In the present case, Leuma learned that the information contained in his earlier affidavit concerning the drug sale to the confidential informant was false. He did not notify the district court judge, but instead executed the warrant. Striking the false information about the drug sale from the affidavit, as we must under the second prong of the Franks inquiry, it is clear that the affidavit does not provide probable cause to issue a warrant. The information in the affidavit about the drug sale to the confidential informant makes up the heart of the probable cause to issue the warrant. There is no probable cause without it. Had Leuma returned to the judge with the new information, it is quite likely that a new showing of probable cause would have been made and that a new warrant could have issued, leading to seizure of precisely the same evidence now before the court. However, this is not what happened, and we will not create a valid warrant out of an invalid one.

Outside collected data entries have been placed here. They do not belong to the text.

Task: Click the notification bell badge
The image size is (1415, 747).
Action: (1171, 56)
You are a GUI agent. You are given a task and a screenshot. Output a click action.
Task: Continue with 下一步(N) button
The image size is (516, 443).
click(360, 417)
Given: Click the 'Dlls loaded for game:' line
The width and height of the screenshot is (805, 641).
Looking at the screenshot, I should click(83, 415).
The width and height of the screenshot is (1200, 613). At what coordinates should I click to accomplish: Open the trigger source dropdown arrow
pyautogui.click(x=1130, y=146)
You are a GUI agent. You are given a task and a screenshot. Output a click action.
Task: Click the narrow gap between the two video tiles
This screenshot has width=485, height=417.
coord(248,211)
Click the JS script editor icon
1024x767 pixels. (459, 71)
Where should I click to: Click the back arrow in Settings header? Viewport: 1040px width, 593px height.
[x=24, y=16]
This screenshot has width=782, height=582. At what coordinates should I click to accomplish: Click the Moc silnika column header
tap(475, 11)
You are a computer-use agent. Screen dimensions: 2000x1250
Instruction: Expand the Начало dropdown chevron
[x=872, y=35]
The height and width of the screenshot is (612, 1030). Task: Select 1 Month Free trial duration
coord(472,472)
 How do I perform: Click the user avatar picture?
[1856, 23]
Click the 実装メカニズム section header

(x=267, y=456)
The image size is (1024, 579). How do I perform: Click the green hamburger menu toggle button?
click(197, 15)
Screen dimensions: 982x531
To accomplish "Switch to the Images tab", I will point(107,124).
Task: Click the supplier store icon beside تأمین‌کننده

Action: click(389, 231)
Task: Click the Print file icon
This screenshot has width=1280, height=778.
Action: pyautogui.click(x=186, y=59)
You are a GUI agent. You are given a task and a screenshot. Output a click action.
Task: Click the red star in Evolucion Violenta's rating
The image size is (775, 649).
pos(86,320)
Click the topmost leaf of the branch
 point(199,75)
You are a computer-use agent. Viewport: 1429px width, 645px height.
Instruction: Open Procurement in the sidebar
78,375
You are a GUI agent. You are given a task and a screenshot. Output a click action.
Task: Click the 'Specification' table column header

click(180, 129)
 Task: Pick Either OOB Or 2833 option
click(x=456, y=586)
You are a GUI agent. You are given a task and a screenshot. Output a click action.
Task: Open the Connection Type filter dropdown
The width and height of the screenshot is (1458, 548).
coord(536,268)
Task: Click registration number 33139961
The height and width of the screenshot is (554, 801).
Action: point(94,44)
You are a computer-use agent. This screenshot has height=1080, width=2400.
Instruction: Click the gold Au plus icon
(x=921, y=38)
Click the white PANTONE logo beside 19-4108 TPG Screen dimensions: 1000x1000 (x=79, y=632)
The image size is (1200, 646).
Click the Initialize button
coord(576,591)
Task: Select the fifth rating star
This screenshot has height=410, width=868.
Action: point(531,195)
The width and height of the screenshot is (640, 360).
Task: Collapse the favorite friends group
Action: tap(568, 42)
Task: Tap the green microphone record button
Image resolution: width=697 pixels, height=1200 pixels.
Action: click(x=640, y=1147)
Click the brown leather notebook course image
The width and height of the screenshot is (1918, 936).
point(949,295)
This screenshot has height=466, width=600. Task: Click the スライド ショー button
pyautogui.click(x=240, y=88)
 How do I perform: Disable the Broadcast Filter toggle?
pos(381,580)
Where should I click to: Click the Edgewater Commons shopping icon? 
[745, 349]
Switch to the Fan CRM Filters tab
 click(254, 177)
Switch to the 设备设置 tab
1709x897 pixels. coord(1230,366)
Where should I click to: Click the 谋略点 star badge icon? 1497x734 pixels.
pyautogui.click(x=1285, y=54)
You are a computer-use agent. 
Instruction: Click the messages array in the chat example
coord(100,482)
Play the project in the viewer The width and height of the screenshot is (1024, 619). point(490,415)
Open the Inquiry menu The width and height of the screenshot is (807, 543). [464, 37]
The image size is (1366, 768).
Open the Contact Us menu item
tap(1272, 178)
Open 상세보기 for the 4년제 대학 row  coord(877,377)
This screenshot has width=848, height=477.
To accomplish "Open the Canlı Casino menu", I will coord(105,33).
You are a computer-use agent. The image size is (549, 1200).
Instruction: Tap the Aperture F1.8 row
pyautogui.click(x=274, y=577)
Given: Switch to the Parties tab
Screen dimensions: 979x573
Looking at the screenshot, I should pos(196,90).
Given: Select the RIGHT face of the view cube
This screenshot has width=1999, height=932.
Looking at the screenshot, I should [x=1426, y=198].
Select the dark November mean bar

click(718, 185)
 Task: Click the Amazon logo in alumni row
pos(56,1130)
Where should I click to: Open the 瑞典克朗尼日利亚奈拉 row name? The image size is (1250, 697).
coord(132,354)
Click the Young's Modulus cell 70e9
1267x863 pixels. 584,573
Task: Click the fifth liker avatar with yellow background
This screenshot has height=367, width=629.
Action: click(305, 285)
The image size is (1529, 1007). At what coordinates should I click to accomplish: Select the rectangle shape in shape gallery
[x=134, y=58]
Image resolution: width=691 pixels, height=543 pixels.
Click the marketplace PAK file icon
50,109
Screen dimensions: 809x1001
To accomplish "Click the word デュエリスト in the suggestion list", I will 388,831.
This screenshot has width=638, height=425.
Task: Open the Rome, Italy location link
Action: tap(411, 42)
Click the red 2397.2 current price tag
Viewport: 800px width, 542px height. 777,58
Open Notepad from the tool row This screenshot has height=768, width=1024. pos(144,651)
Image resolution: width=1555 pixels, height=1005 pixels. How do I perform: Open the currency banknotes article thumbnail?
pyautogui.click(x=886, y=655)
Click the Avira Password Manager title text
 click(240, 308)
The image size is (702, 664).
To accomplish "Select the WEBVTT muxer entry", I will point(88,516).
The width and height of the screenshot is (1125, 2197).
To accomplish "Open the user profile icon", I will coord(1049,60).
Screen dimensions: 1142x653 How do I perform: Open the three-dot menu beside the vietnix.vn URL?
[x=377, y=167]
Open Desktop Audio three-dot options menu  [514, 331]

Therefore, the warrant must be quashed and the evidence seized during its execution must be suppressed.
It is so ordered.
We have made statements in the past to the effect that "the culpability of the police is not a factor in the American Samoa scheme [of applying the exclusionary rule]," Sefo, 21 A.S.R.2d at 36, and that the "policy reasons [underlying the development of the exclusionary rale under the Fourth Amendment] have been rendered irrelevant by the framers of the territorial constitution," Samana, 8 A.S.R.2d at 3. These statements are not wholly accurate, however. It is more precise to say that the culpability of the police and the policy reasons underlying the development of the federal exclusionary rale are not applicable in American Samoa when the lack of culpability or the underlying policies argue against exclusion under the Fourth Amendment. However, because the American Samoa exclusionary rule is broader than the federal rale, it stands to reason that where police culpability or the policies underlying the federal rale argue for exclusion under the Fourth Amendment, they would argue just as strongly, if not more strongly, for exclusion under the American Samoa Constitution.
In Harlow, the Court eliminated the subj ective component of the qualified immunity public officials enjoy in suits seeking damages for alleged deprivations of constitutional rights. The objective component, however, remains. Although that situation is not precisely analogous to a motion to suppress evidence, the Court has recognized its extension to the latter situation. See Leon, 468 U.S. 698 & n.23. The Court has further stated that it is not objectively reasonable for an officer to rely on a warrant issued when the magistrate has wholly abandoned his judicial role, see Lo-Ji Sales, Inc. v. New York, 442 U.S. 319 (1979), when a warrant has been issued upon an affidavit "so lacking in probable cause as to render official belief in its existence entirely unreasonable," see Brown v. Illinois, 422 U.S. 590, 610-11 (1975) (Powell, J., concurring in part), or when a warrant is substantially facially deficient, see Massachusetts v. Sheppard, 468 U.S. 981 (1984).